▶ **TASK GOAL**: Before you write out the listing, remove the pictures; everything else stays exactly as it is.

ENTRIES PROVIDED Block Start

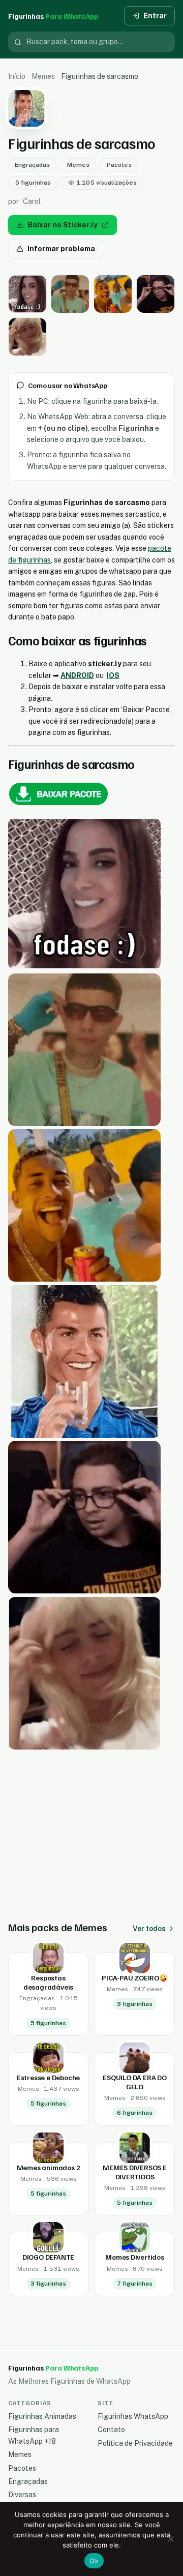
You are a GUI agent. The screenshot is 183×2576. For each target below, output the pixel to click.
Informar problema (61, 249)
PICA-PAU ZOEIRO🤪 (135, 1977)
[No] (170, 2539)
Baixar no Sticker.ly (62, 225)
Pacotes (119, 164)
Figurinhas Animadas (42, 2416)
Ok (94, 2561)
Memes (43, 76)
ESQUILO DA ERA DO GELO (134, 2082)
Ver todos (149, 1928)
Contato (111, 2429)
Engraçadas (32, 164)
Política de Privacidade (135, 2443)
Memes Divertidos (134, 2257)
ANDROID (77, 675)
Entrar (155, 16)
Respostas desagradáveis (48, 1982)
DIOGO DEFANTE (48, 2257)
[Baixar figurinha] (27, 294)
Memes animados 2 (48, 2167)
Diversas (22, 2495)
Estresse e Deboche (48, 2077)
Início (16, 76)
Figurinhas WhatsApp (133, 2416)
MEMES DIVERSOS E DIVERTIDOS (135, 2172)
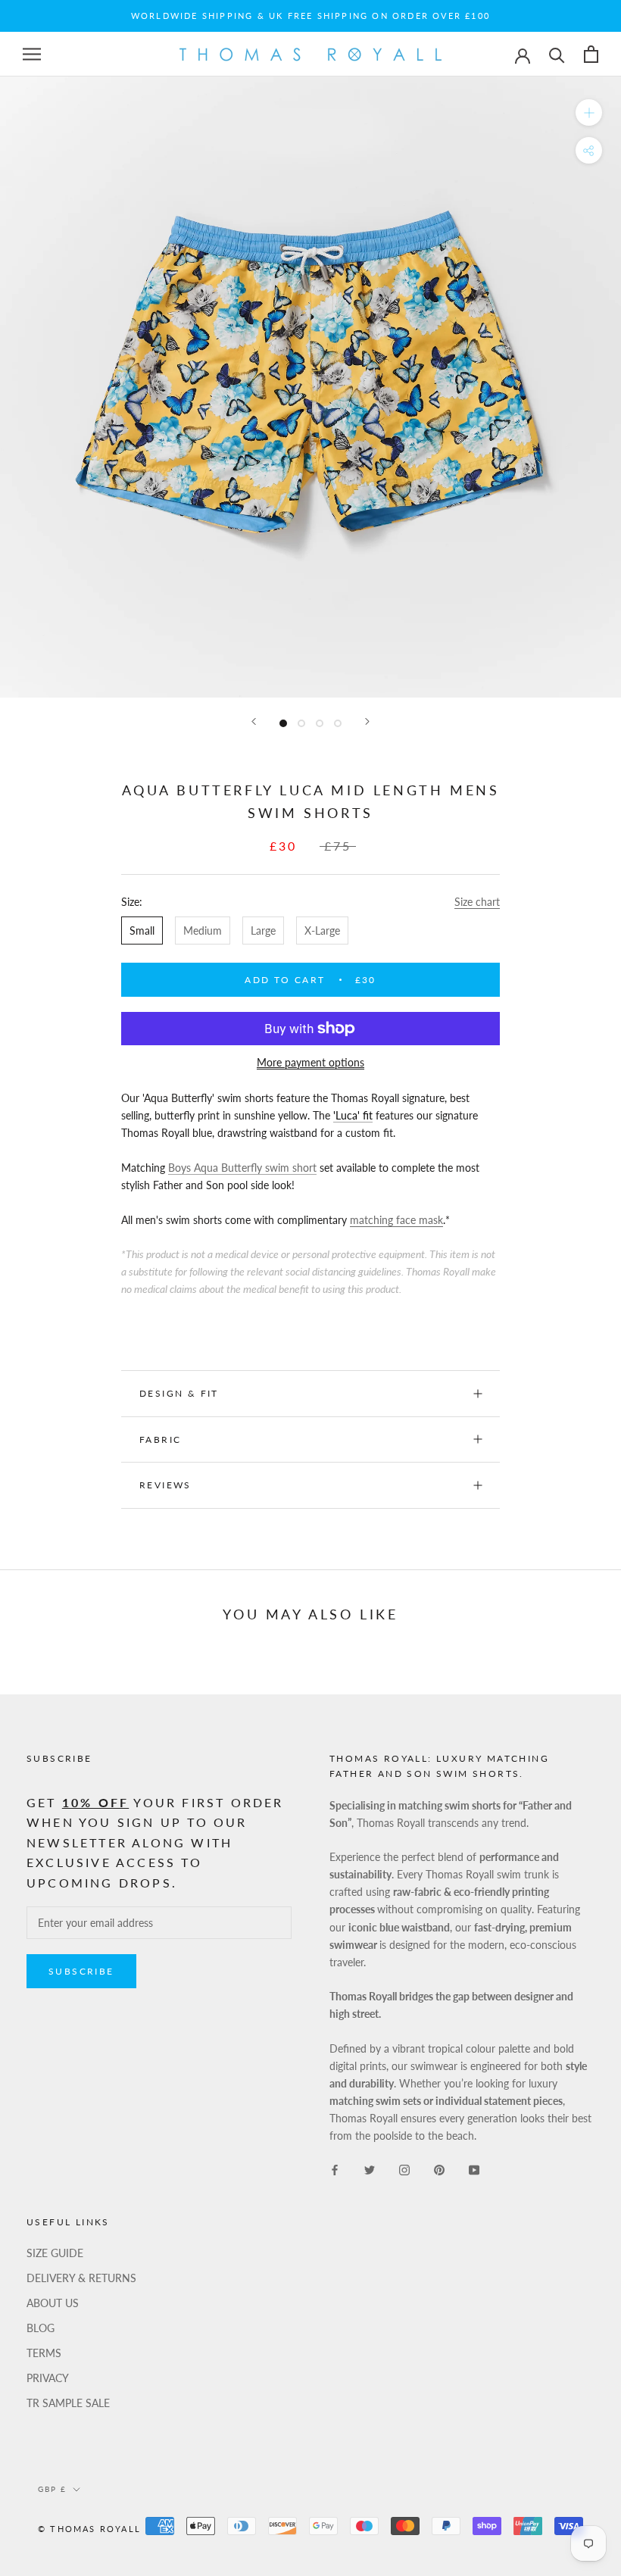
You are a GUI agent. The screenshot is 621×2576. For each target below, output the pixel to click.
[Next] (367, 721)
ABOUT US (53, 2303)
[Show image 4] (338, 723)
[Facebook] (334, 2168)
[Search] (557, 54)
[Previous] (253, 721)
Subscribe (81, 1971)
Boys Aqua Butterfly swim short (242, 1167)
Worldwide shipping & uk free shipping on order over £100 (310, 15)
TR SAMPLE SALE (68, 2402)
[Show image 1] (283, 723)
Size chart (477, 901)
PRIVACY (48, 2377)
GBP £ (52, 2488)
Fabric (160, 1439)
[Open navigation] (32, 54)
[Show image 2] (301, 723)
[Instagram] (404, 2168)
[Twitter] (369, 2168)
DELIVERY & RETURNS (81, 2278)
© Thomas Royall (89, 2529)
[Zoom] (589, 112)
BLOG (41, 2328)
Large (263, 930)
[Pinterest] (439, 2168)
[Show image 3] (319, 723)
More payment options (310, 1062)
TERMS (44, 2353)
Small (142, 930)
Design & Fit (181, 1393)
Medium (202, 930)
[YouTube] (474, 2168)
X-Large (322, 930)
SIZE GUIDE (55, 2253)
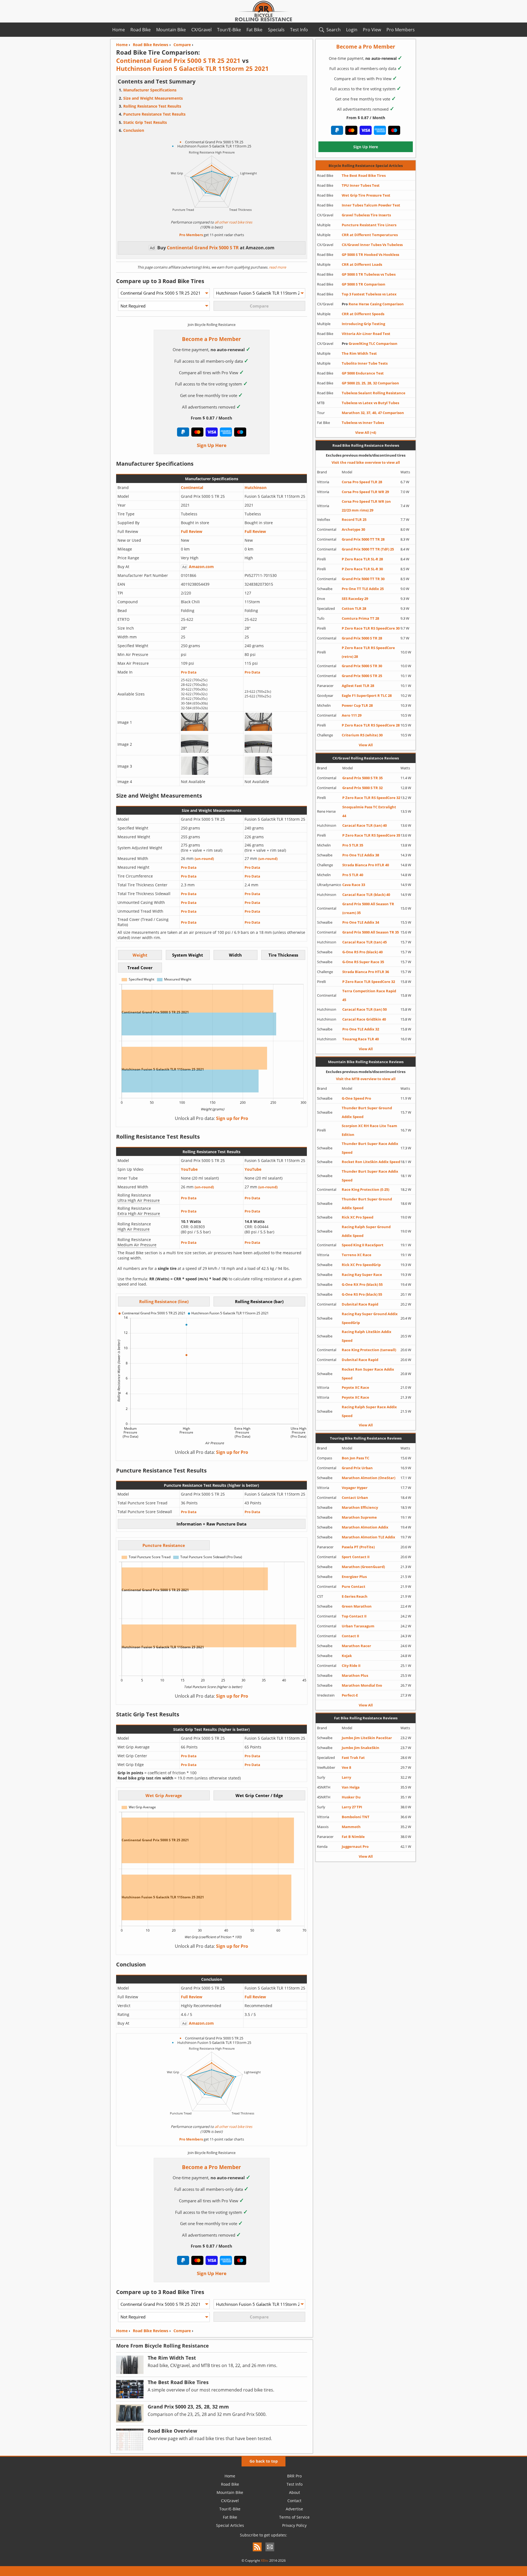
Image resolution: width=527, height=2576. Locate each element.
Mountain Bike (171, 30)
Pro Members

ENTRIES PROVIDED Block End

▶ **SOLVED EXERCISE**:
You are a GUI agent. The screenshot is 183×2576. For each target below, output the pixel to click.
Informar problema (61, 249)
PICA-PAU ZOEIRO🤪 (135, 1977)
[No] (170, 2539)
Baixar no Sticker.ly (62, 225)
Pacotes (119, 164)
Figurinhas Animadas (42, 2416)
Ok (94, 2561)
Memes (43, 76)
ESQUILO DA ERA DO GELO (134, 2082)
Ver todos (149, 1928)
Contato (111, 2429)
Engraçadas (32, 164)
Política de Privacidade (135, 2443)
Memes Divertidos (134, 2257)
ANDROID (77, 675)
Entrar (155, 16)
Respostas desagradáveis (48, 1982)
DIOGO DEFANTE (48, 2257)
[Baixar figurinha] (27, 294)
Memes animados 2 (48, 2167)
Diversas (22, 2495)
Estresse e Deboche (48, 2077)
Início (16, 76)
Figurinhas WhatsApp (133, 2416)
MEMES DIVERSOS E DIVERTIDOS (135, 2172)
You are a GUI agent. The screenshot is 621×2576. For each target below, output the pixel to click.
[Next] (367, 721)
ABOUT US (53, 2303)
[Show image 4] (338, 723)
[Facebook] (334, 2168)
[Search] (557, 54)
[Previous] (253, 721)
Subscribe (81, 1971)
Boys Aqua Butterfly swim short (242, 1167)
Worldwide shipping & uk free shipping on order over £100 (310, 15)
TR SAMPLE SALE (68, 2402)
[Show image 1] (283, 723)
Size chart (477, 901)
PRIVACY (48, 2377)
GBP £ (52, 2488)
Fabric (160, 1439)
[Open navigation] (32, 54)
[Show image 2] (301, 723)
[Instagram] (404, 2168)
[Twitter] (369, 2168)
DELIVERY & RETURNS (81, 2278)
© Thomas Royall (89, 2529)
[Zoom] (589, 112)
BLOG (41, 2328)
Large (263, 930)
[Pinterest] (439, 2168)
[Show image 3] (319, 723)
More payment options (310, 1062)
TERMS (44, 2353)
Small (142, 930)
Design & Fit (181, 1393)
Medium (202, 930)
[YouTube] (474, 2168)
X-Large (322, 930)
SIZE GUIDE (55, 2253)
Image resolution: width=527, height=2576. Locate each element.
Mountain Bike (171, 30)
Pro Members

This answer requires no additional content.